*PASSAGE SHOWN*.
○ ○ ○
One might say that its vow not to do evil is the height of hubris. Google is undeniably arrogant. But its executives say the evil motto is valuable inside the company because it allows any employee to question any decision. It’s not a bad rule. Indeed, I wish Google’s covenant had been chiseled over many a door on Wall Street. If only, in the poisoned process that led to the financial crisis, enough people had asked whether seeking and issuing toxic mortgages and making and selling toxic assets were evil—instead of someone else’s problem—I wonder whether we’d have reached this nadir.

As we try to understand and navigate a new world built on links, connectedness, networks, openness, transparency, publicness, trust, generosity, efficiency, niches, platforms, speed, and abundance, we would do well to ask ourselves, what would Google do? Google is not evil. Google is an example to us all.

What PR won’t fix

No amount of PR and no number of company blogs can make a bad company look good — or smart. Wal-Mart is the poster pig for that lipstick. Again and again, they prove themselves to be mean, greedy, and stupid. Again and again, they and their PR people are forced to apologize. And it’s clear: They never learn. The culture remains venal. Management remains blind to the fact that their moral myopia is bad for the brand and bad for business. Even the PR company, Edelman, fails to realize that this is bringing them down — who’d want to trust them after they keep throwing themselves on swords for Wal-Mart and who’d want to hire them given Wal-Mart’s horrid reputation — and they’d be better off resigning the account, no matter what it’s worth. Greed is usually such a simplistic explanation for bad behavior but in this case, it explains everything. This wouldn’t be so incredibly apparent if it didn’t keep happening over and over and over again.

The latest of the company’s moral lapses is the story of Debbie Shank, a former employee who was hit by a truck, is severely brain-damaged, and who won a lawsuit to help pay for her very expensive care. Wal-Mart wanted a piece of that suit.
○ ○ ○
*RECORDED DATA*.

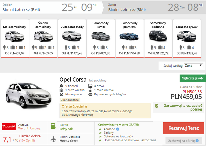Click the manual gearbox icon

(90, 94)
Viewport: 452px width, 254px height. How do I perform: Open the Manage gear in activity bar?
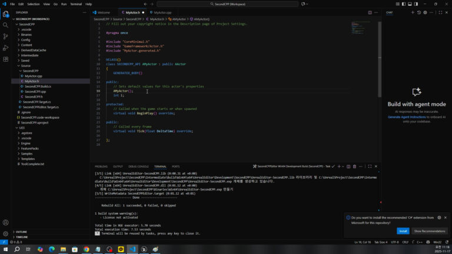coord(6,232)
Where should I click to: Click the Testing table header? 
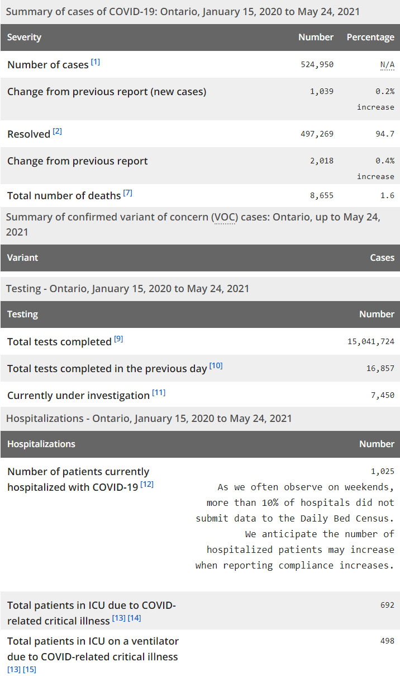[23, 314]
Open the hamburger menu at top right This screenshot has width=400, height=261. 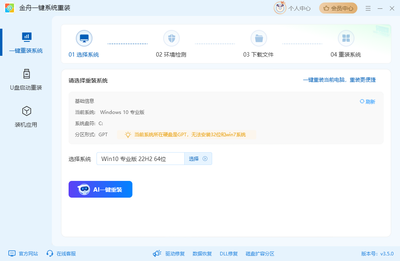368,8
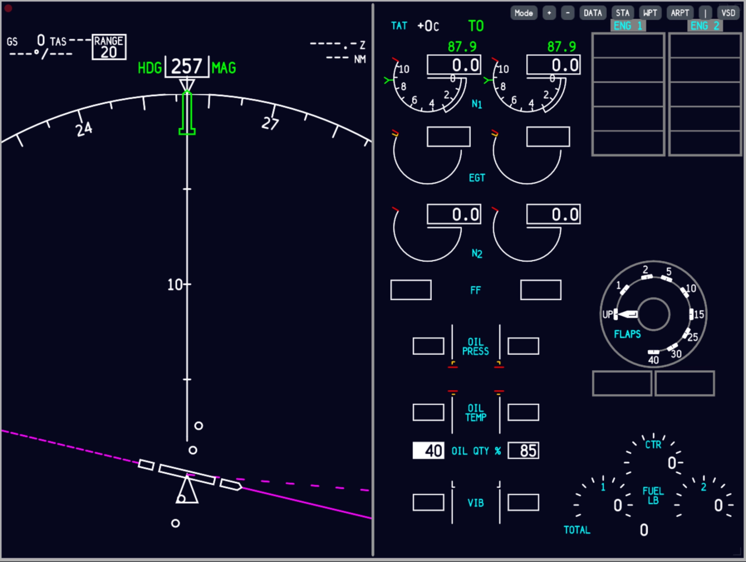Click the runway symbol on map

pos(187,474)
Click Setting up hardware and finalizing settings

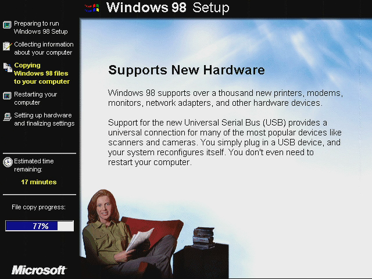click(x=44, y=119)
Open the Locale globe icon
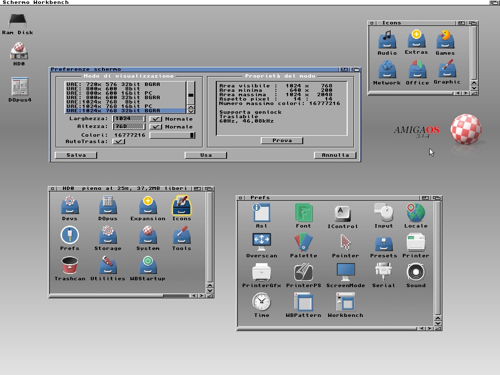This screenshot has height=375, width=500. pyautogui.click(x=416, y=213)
○ ○ ○
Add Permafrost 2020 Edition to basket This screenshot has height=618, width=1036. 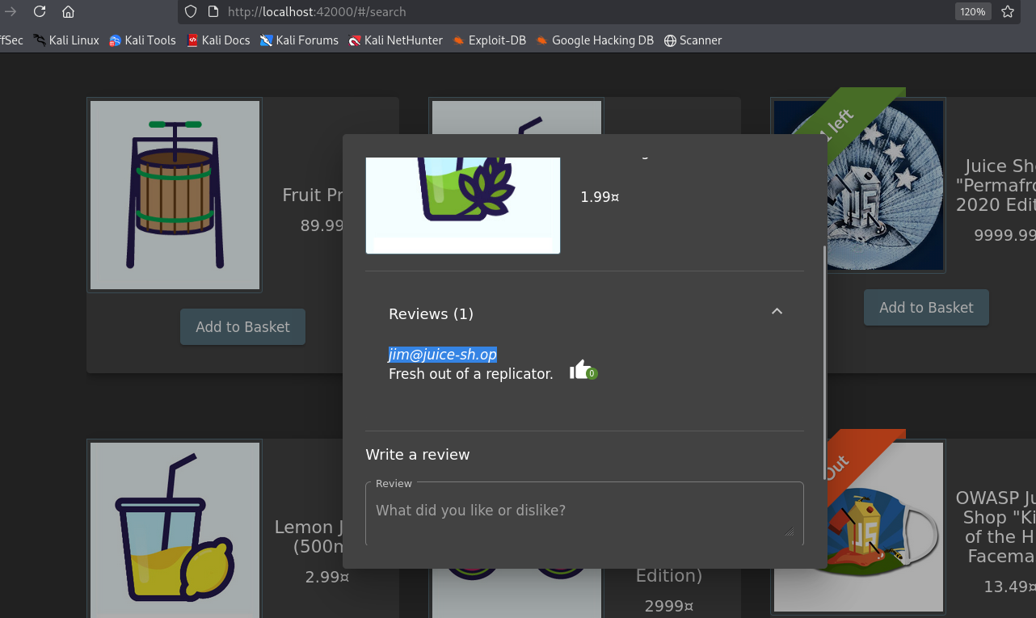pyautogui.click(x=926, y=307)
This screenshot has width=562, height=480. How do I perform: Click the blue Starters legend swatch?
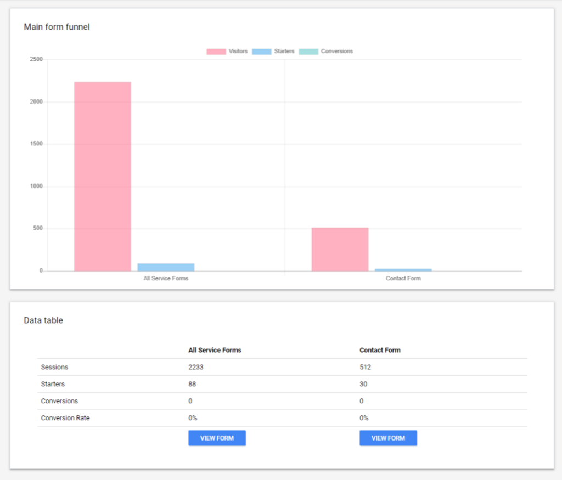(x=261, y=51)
○ ○ ○
*EXERCISE DIRECTIONS*. Can you continue the passage on Google's "don't be evil" motto and Wal-Mart's PR failures, starting right after its last sentence, "Wal-Mart wanted a piece of that suit."?

*ANSWER SECTION*.
Wal-Mart’s health care plan lets the retail giant recoup the cost of its expenses if an employee collects damages in a lawsuit. And Wal-Mart set out to do just that after Shank and her husband, Jim, won $1 million after suing the trucking company involved in the wreck. After legal fees, the couple received $417,000.

Wal-Mart sued the Shanks to recoup $470,000 it paid for her medical care. However, a court ruled that the company could only recoup about $275,000 — the amount that was left in a trust fund for her care.

Who cares what the clause says? The story went on TV and it inspires both heartbreak and rage (much of it in blogs). It’s obvious that Wal-Mart has no moral compass and not even a self-interested sense of priorities given its PR problems, especially over its health care for employees.

People make fun of Google’s righteous vow not to be evil. It’s practically a self-parody. And it’s a shame that any institution should think that it needs to make such a promise; shouldn’t it be presumed?

But imagine if Google took over Wal-Mart and made that one change, posting a sign in every store and every office: Don’t be evil. Imagine if that became the basis of firings and hirings: out with the bad air, in with the good air. Could the culture of this company possibly be reformed? Could they ever see that being evil to employees and customers is bad business? Could they ever train employees to think differently, to factor decency into their decisions? Or has it descended too far into hell?

The contrast between Wal-Mart and Google illuminates Google’s vow in a new light. It doesn’t look so silly to promise not to be evil when you watch the business of an evil company.

: LATER: I meant to add this: Wal-Mart spends many, many times as much on PR with Edelman as it was going after from the poor, brain-damaged accident victim and her family. Even from a self-interested, practical, sensible perspective, they should have seen that this would be damaging — so much so that Edelman would have been better paying the fee itself. This also indicates bad management judgment at Wal-Mart.